## SUPPLIED DATA
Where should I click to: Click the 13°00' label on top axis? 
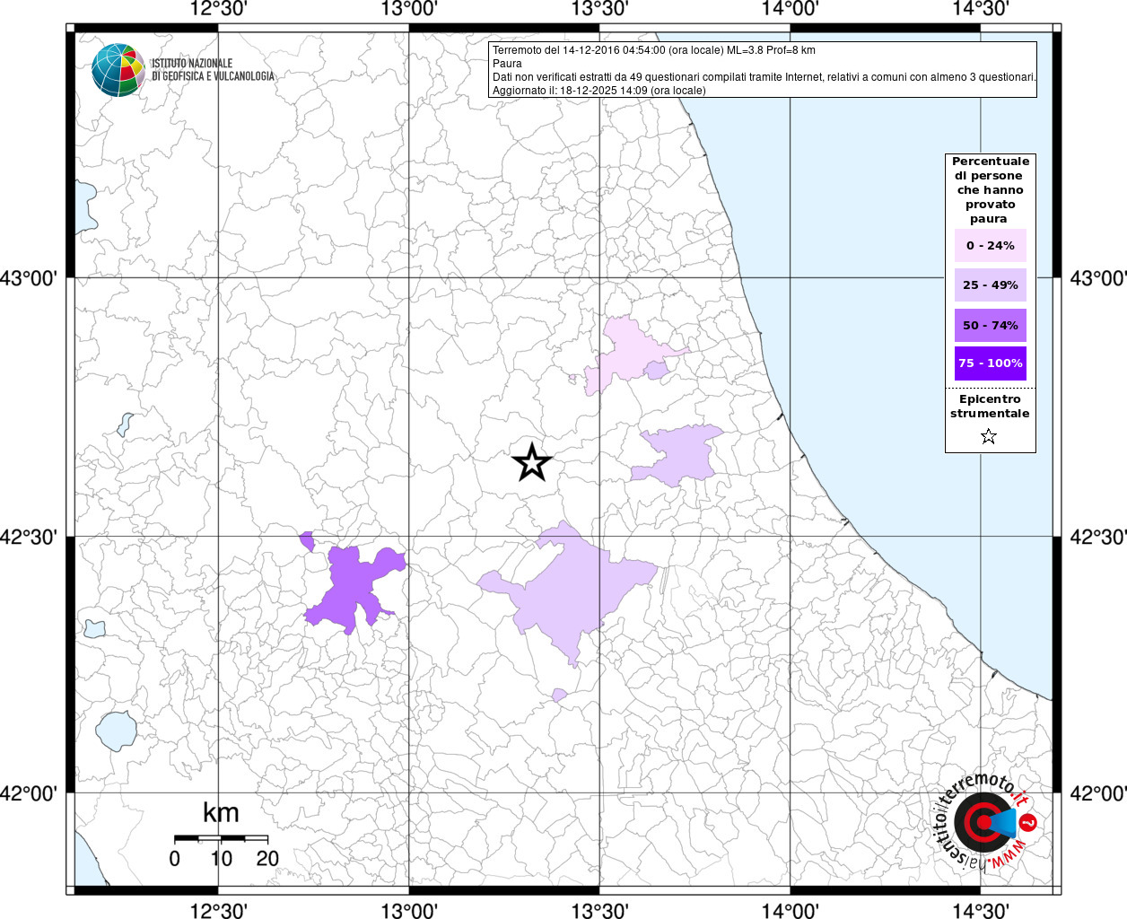pyautogui.click(x=409, y=10)
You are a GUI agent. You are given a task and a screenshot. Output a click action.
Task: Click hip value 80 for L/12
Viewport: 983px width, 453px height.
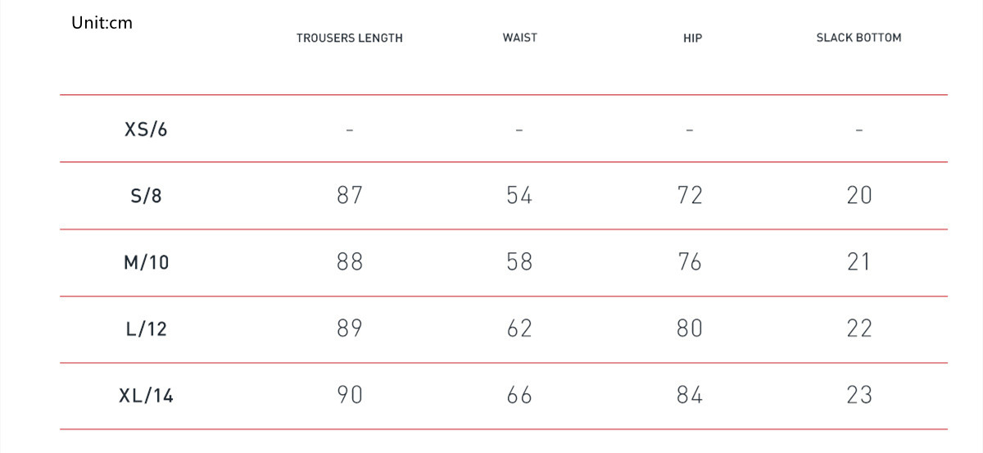pyautogui.click(x=690, y=328)
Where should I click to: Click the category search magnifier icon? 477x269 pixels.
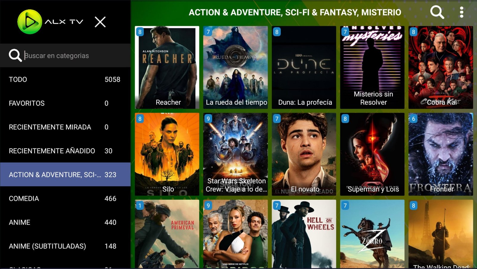click(15, 55)
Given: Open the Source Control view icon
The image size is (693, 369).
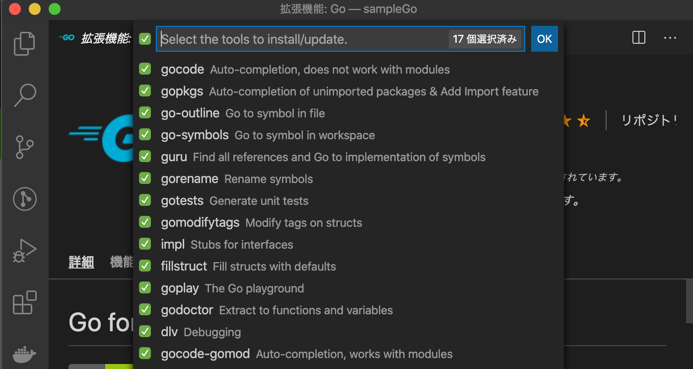Looking at the screenshot, I should [24, 147].
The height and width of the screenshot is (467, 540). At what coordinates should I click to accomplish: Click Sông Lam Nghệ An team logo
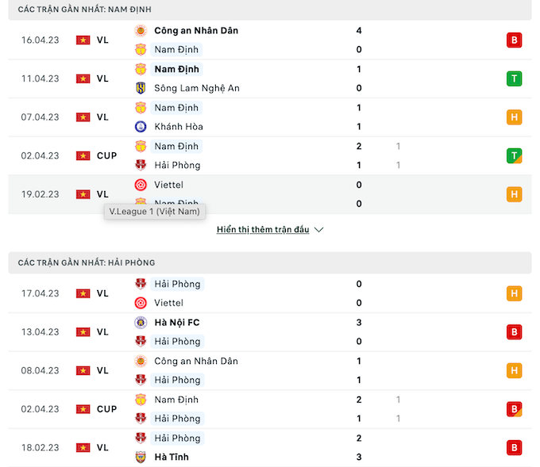click(141, 88)
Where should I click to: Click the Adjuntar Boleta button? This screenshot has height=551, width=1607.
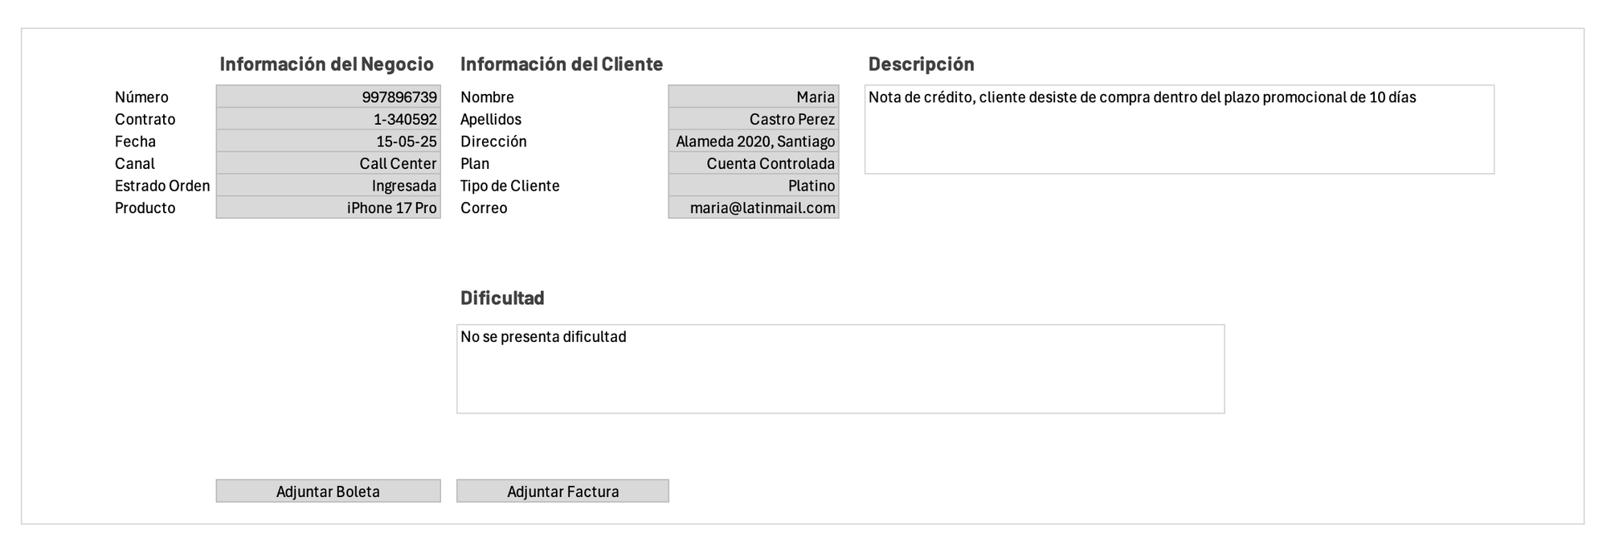328,491
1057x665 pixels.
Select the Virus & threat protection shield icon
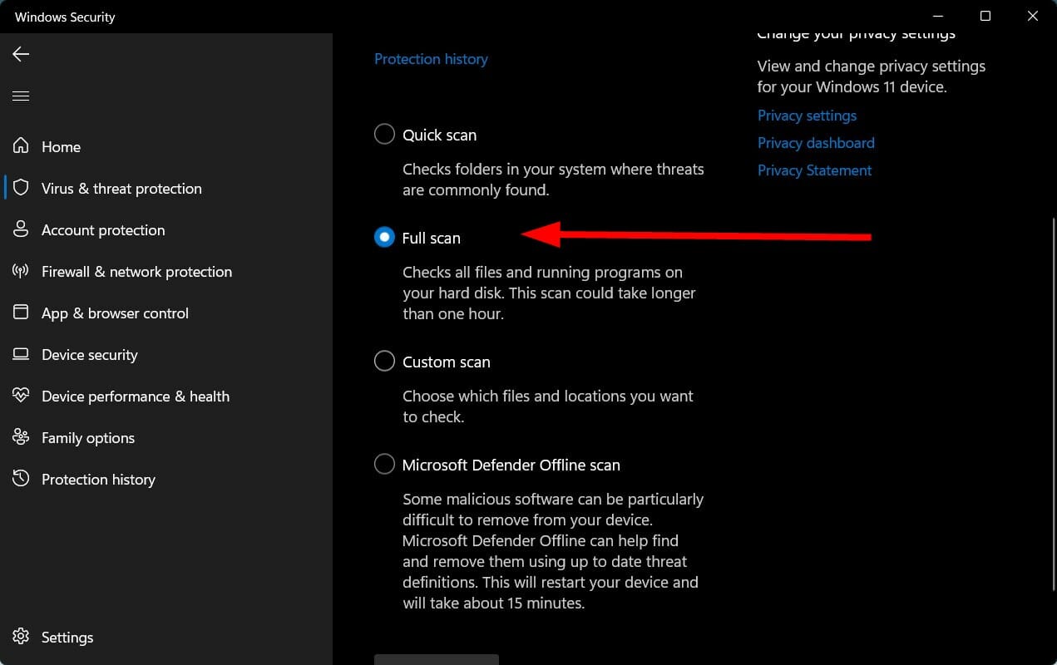pyautogui.click(x=20, y=188)
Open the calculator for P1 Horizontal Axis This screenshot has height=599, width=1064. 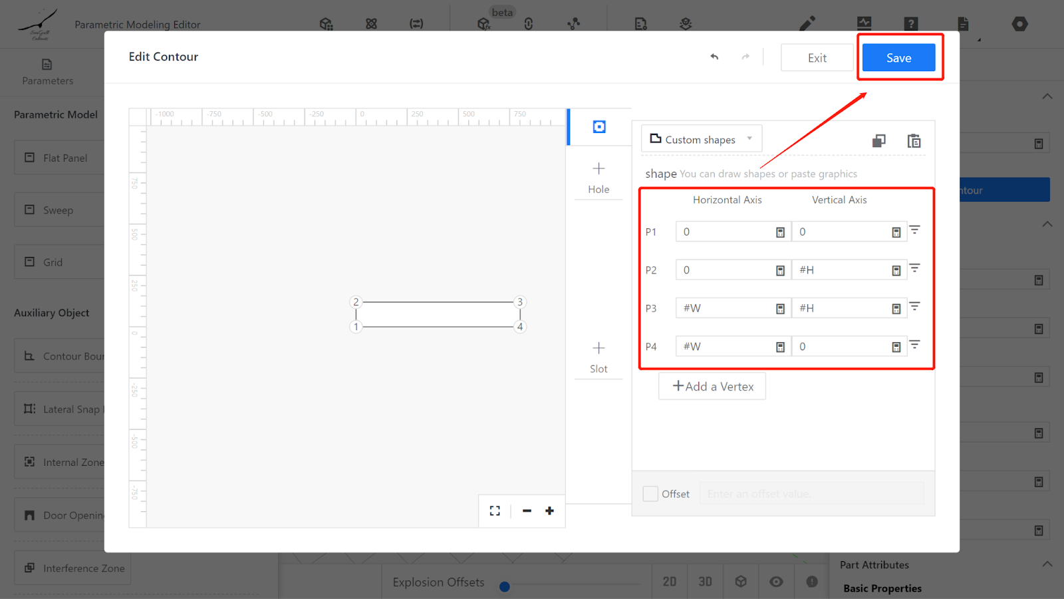coord(780,232)
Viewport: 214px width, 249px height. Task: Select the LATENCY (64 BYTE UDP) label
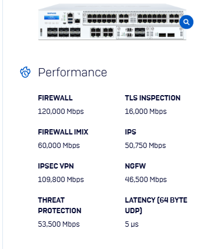[x=156, y=206]
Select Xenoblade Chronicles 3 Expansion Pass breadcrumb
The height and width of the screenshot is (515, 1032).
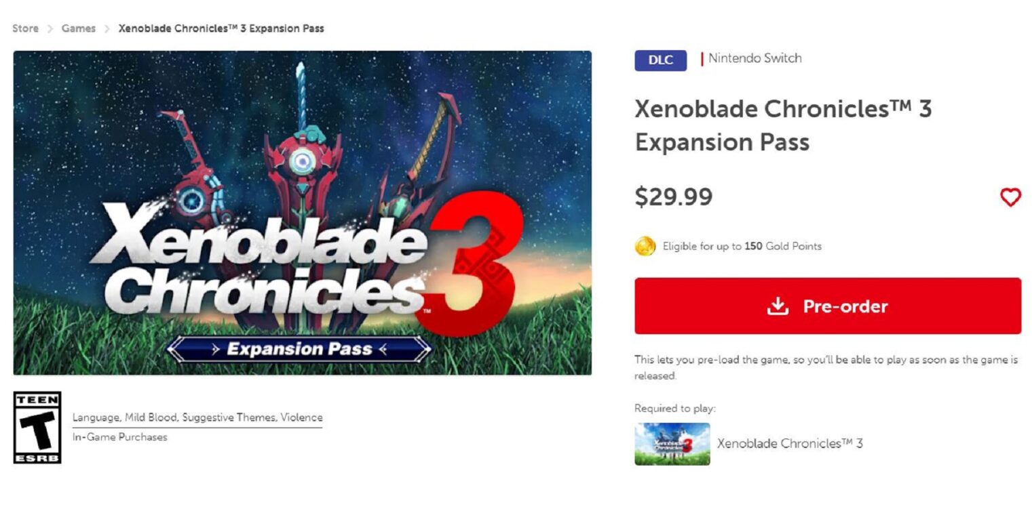pos(221,28)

## PROBLEM DESCRIPTION
Starting at the top of the listing above, please restate word for word each line up to and including the one that holds "Given: Open the Source Control view icon", omitting every image.

## ANSWER AREA
Where should I click to: Click the 13°00' label on top axis? 
pyautogui.click(x=409, y=10)
You are a GUI agent. You are given a task and a screenshot. Output a click action.
Task: Click hip value 80 for L/12
Viewport: 983px width, 453px height.
pyautogui.click(x=690, y=328)
Where should I click to: Click the category search magnifier icon? 477x269 pixels.
click(15, 55)
Given: Open the Source Control view icon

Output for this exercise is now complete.